In an earlier time, that from which we derive so many of our cherished ideals, the house built by or for the young people was used as a homestead by their children and their children’s children. Customs grew up slowly, and for some reason. Furniture, collected as wanted, found its place; all the routine went as by clockwork. Saturday’s baking of bread and pies went each on to its own shelf, as the cows went each to her own stall. If the duties were physically hard, the routine saved worrying.
To-day how few of us live in the house we began life with! How few in that we occupied even ten years ago! And this number is growing smaller and smaller. The housewife has not time to form habits of her own; she engages a maid and expects her to fall at once into the family ways, when the family has no ways.

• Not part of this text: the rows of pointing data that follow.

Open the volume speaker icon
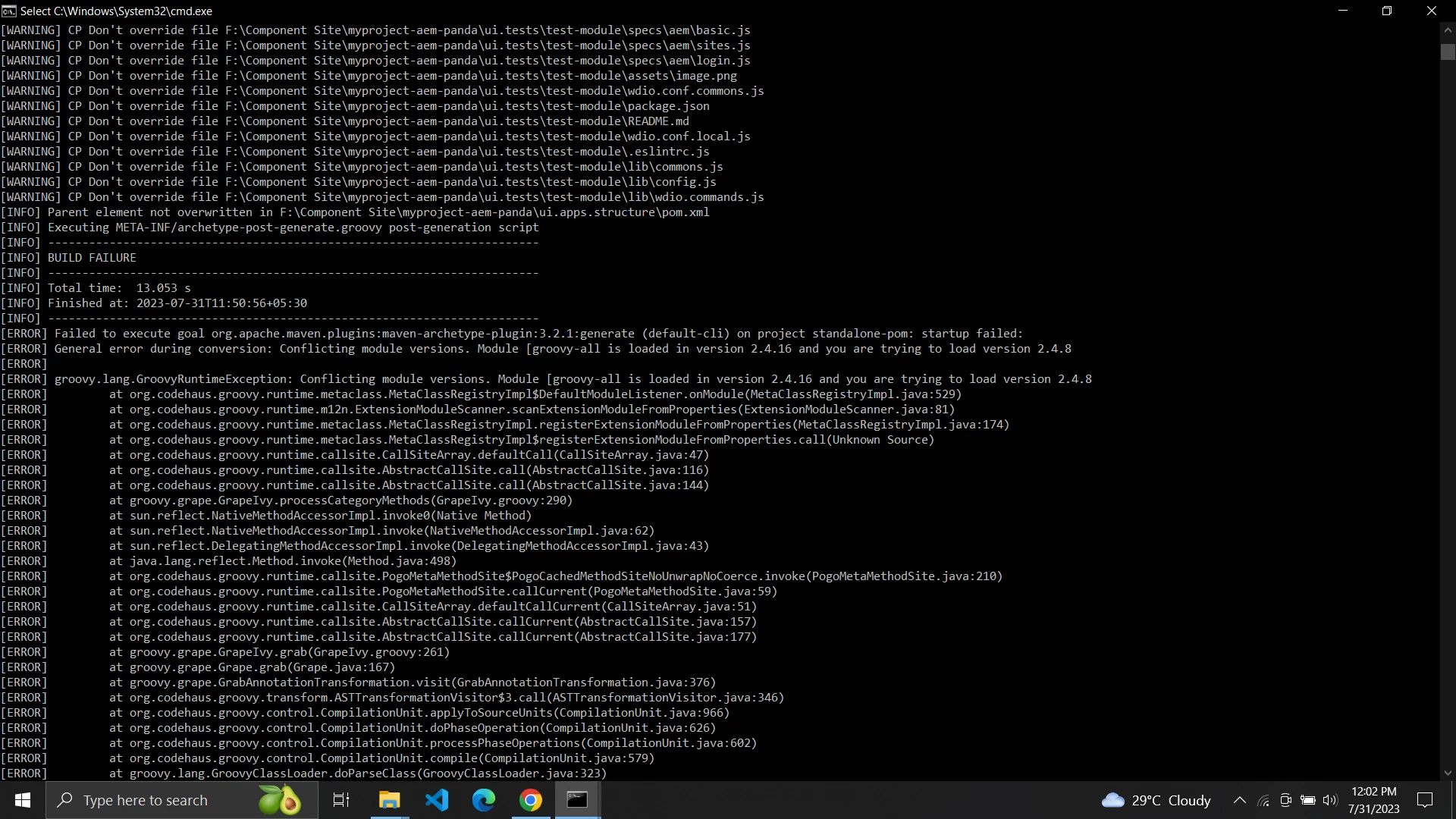 [1330, 800]
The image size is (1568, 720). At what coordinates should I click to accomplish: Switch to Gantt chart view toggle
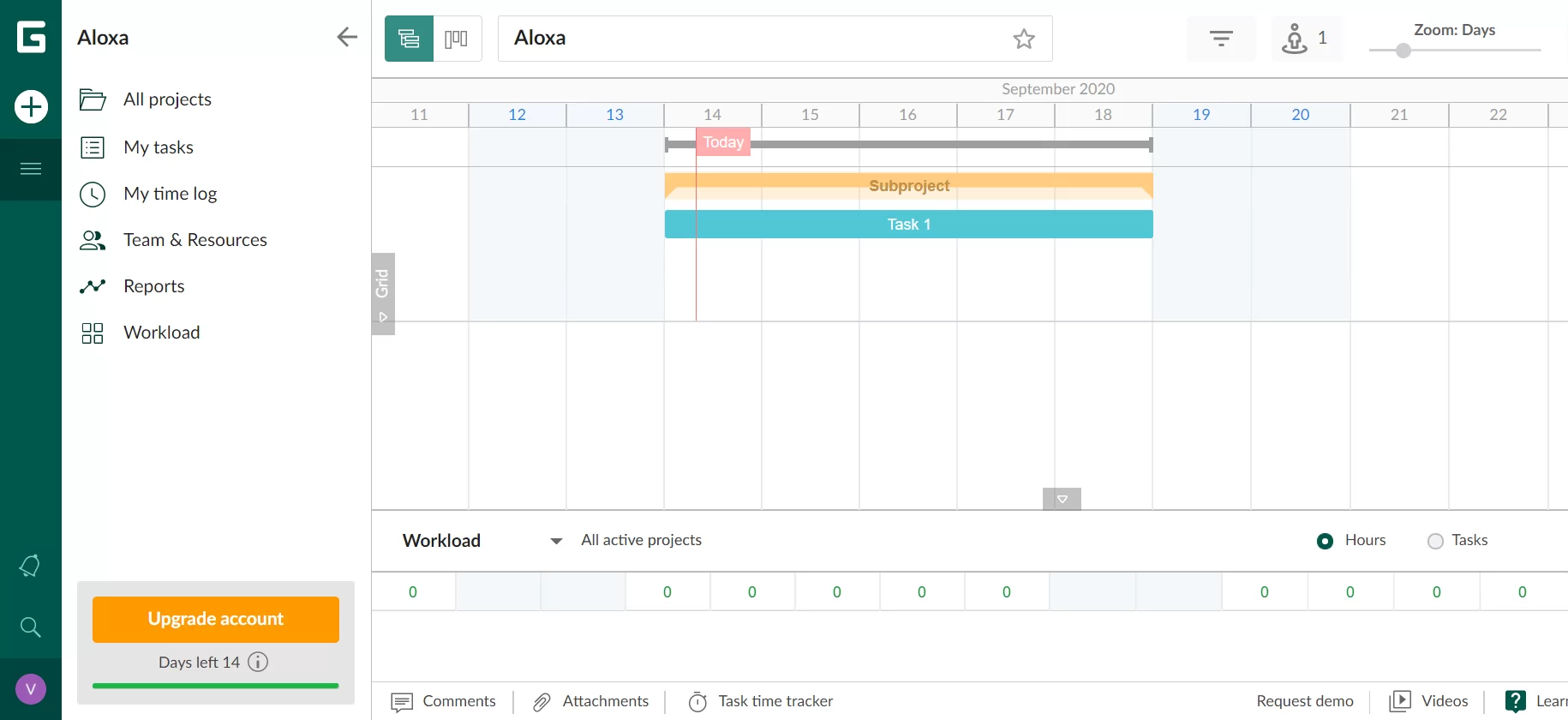point(410,39)
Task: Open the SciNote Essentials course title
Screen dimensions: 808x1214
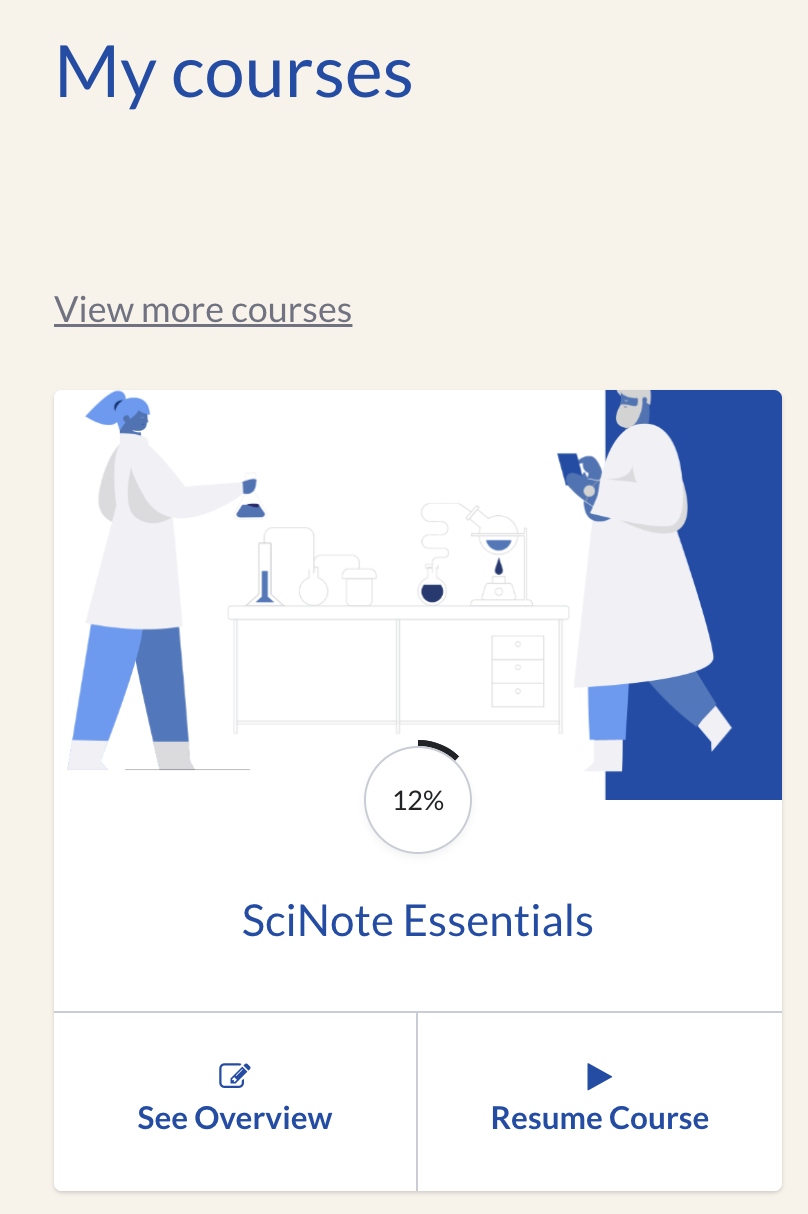Action: [418, 920]
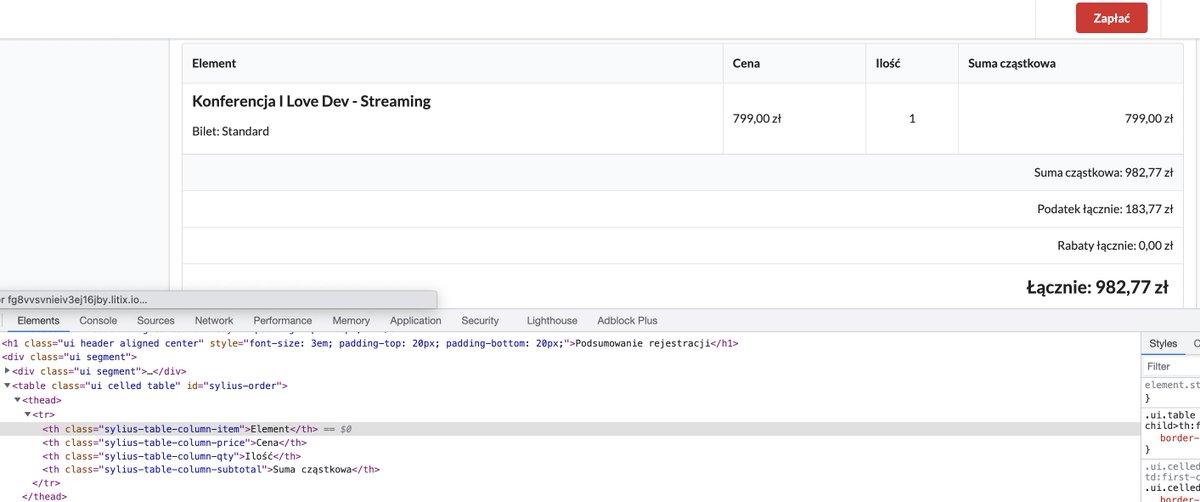Select the sylius-table-column-qty th line
The image size is (1200, 502).
click(x=171, y=456)
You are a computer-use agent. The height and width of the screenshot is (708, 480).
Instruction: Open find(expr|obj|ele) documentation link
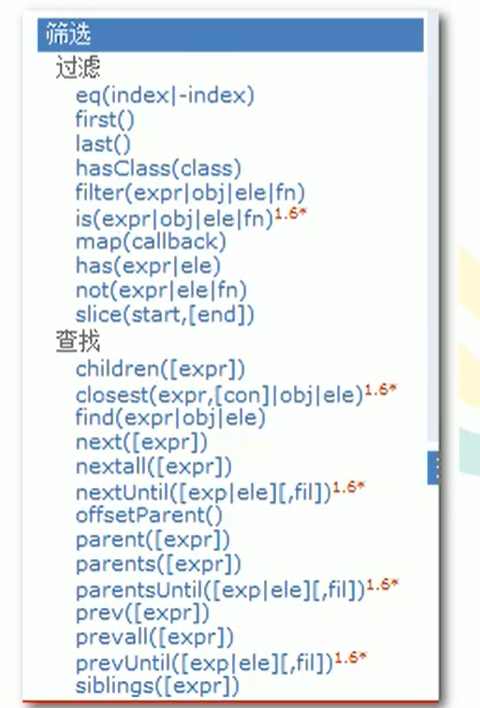tap(170, 418)
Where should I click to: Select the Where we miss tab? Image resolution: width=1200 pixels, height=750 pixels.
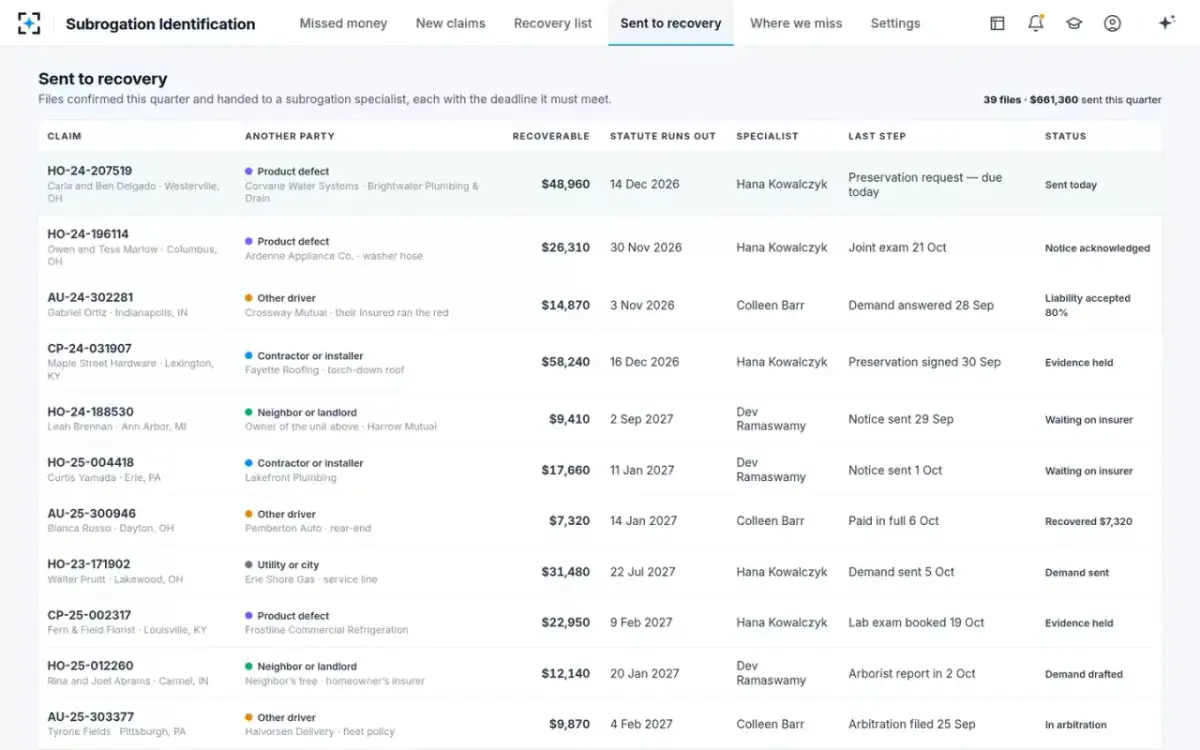tap(796, 23)
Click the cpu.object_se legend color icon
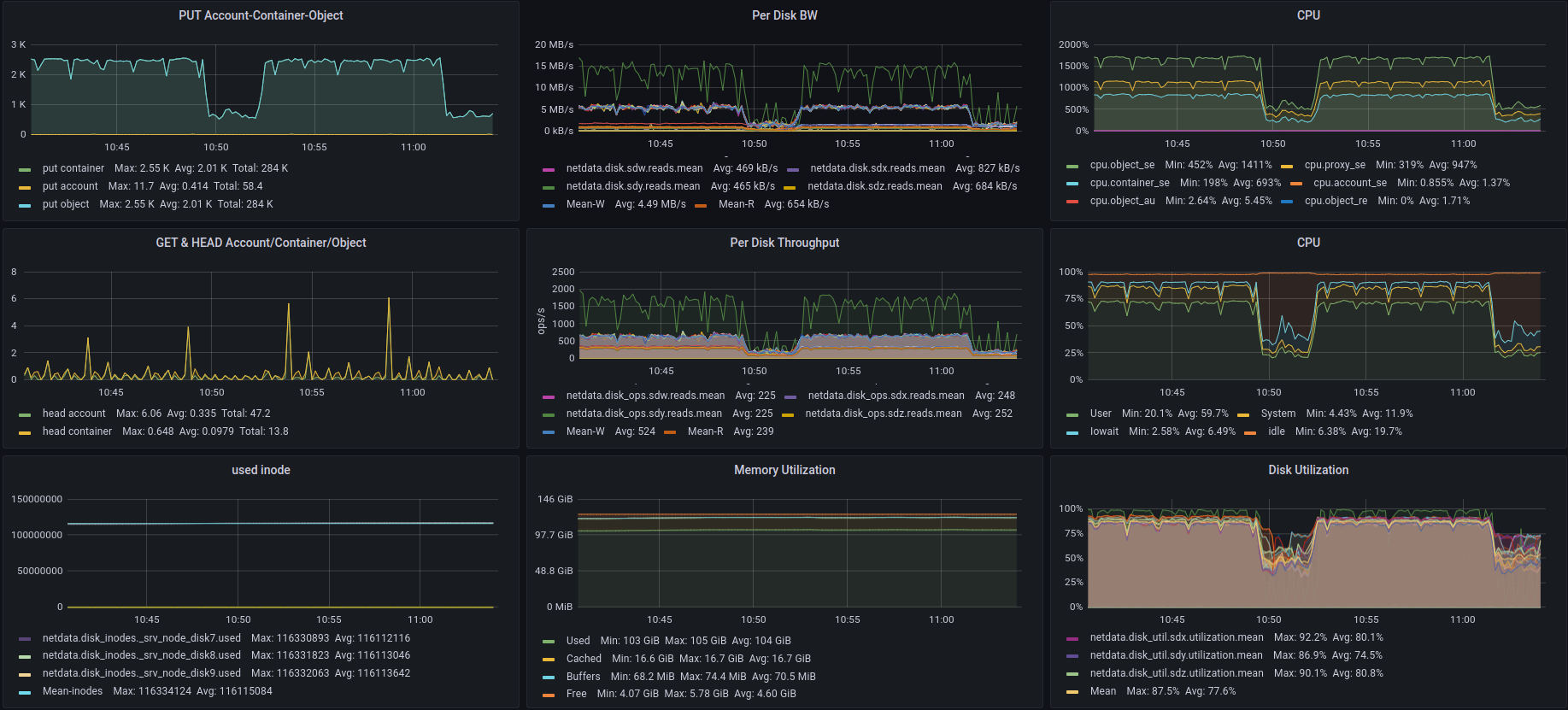The image size is (1568, 710). pos(1072,166)
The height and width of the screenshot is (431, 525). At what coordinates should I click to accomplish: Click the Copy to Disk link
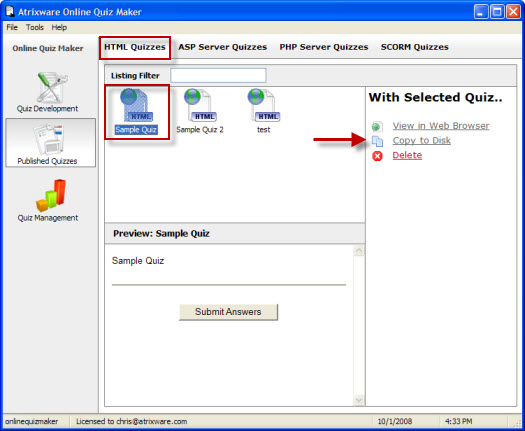point(422,140)
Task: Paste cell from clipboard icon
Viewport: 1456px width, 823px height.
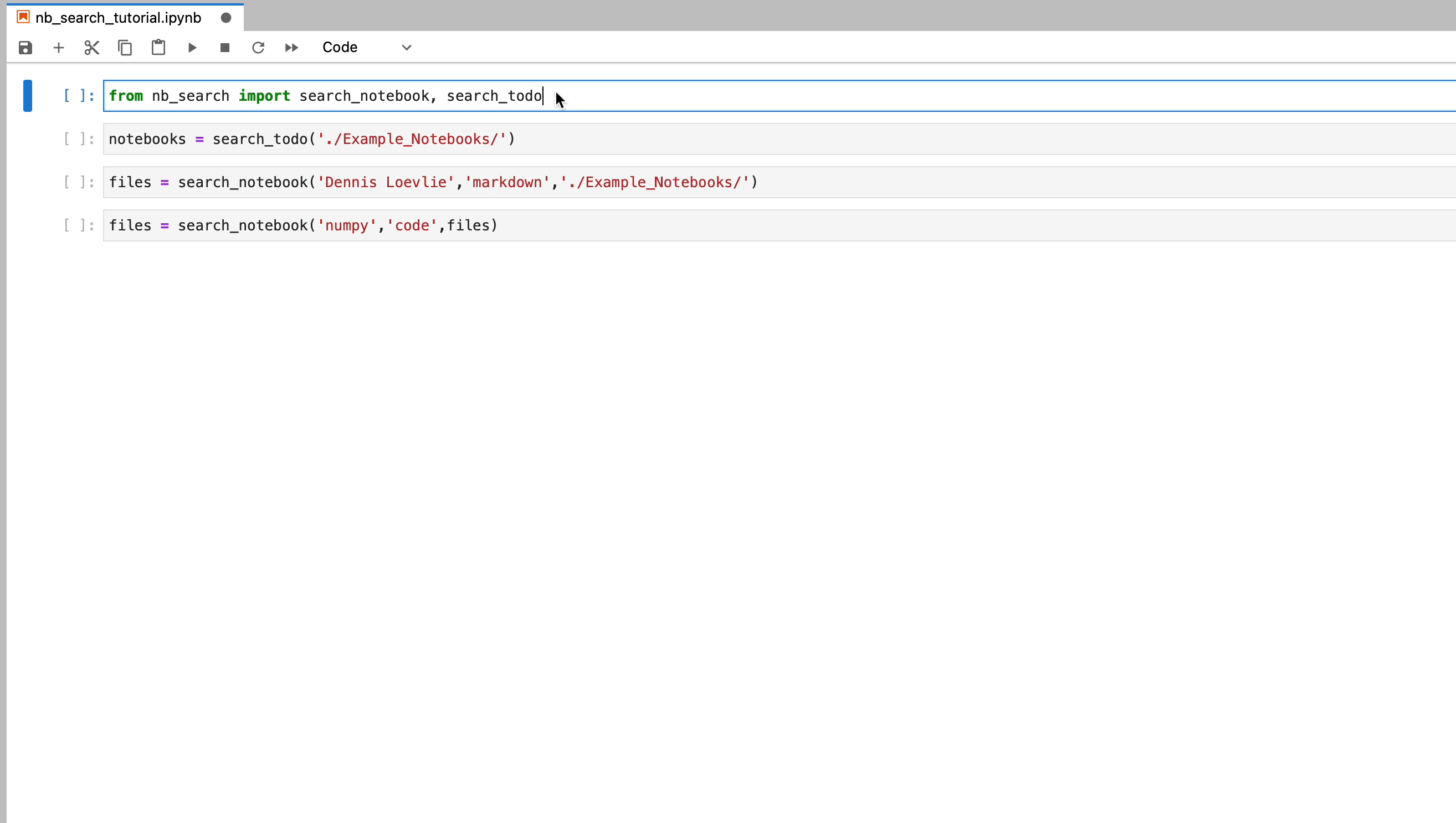Action: click(158, 48)
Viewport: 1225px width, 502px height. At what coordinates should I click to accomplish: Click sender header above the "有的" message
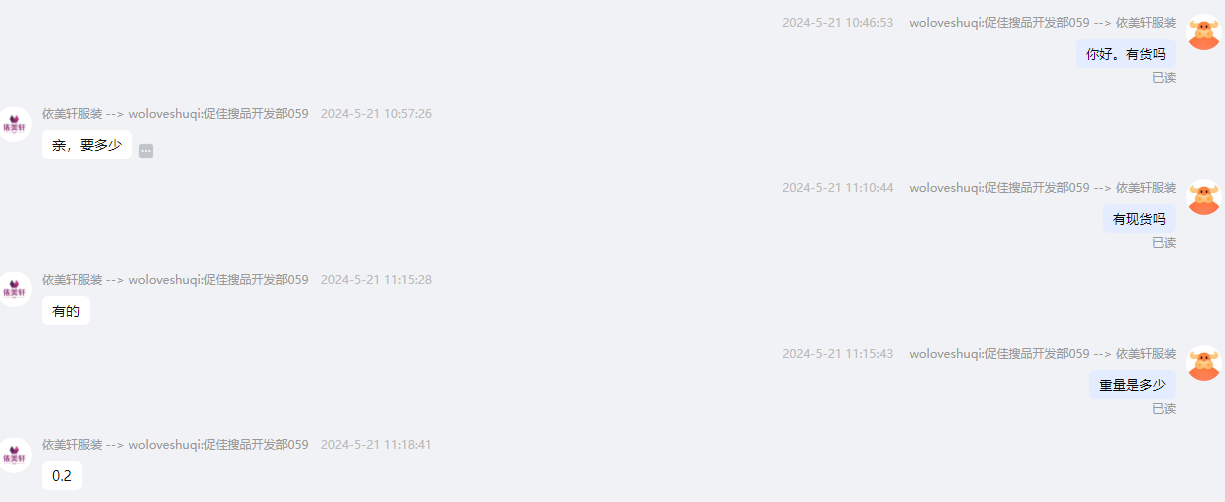coord(175,280)
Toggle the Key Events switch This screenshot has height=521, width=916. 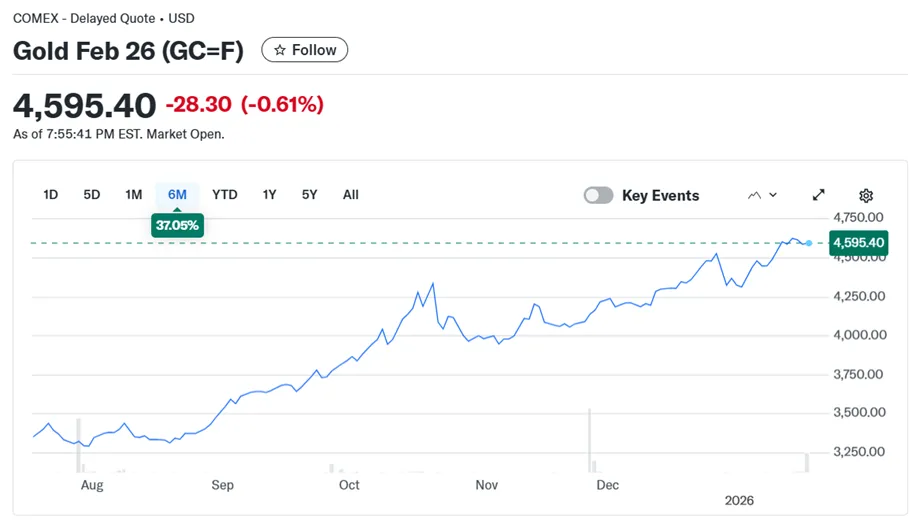pos(598,195)
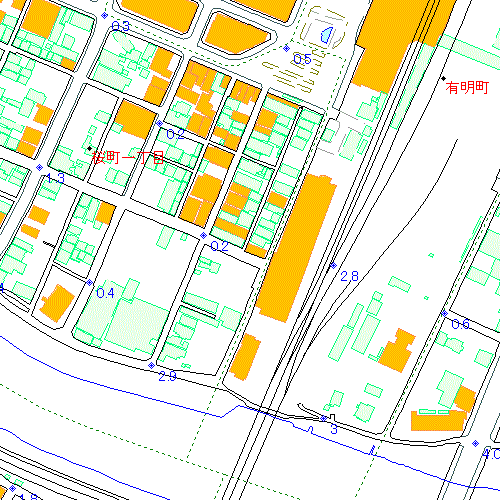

In the sociological sense, shelter may mean protection from noise, from too close contact with other human beings, enemies only in the sense of depriving us of valuable nerve-force. It should mean sheltering the children from contact with degrading influences.
Charles P. Neill, United States Commissioner of Labor, in his address at the New York School of Philanthropy, July 16, 1905, said: “In my own estimation home, above all things, means privacy. It means the possibility of keeping your family off from other families. There must be a separate house, and as far as possible separate rooms, so that at an early period of life the idea of rights to property, the right to things, to privacy, may be instilled.”
There may be such a thing as too much shelter. To cover too closely breeds decay. Are we in danger of covering ourselves and our children too closely from sun and wind and rain, making them weak and less resistant than they should be? The prevalence of tuberculosis and its cure by fresh air seems to indicate this. The attempt to gain privacy under prevailing conditions tends this way.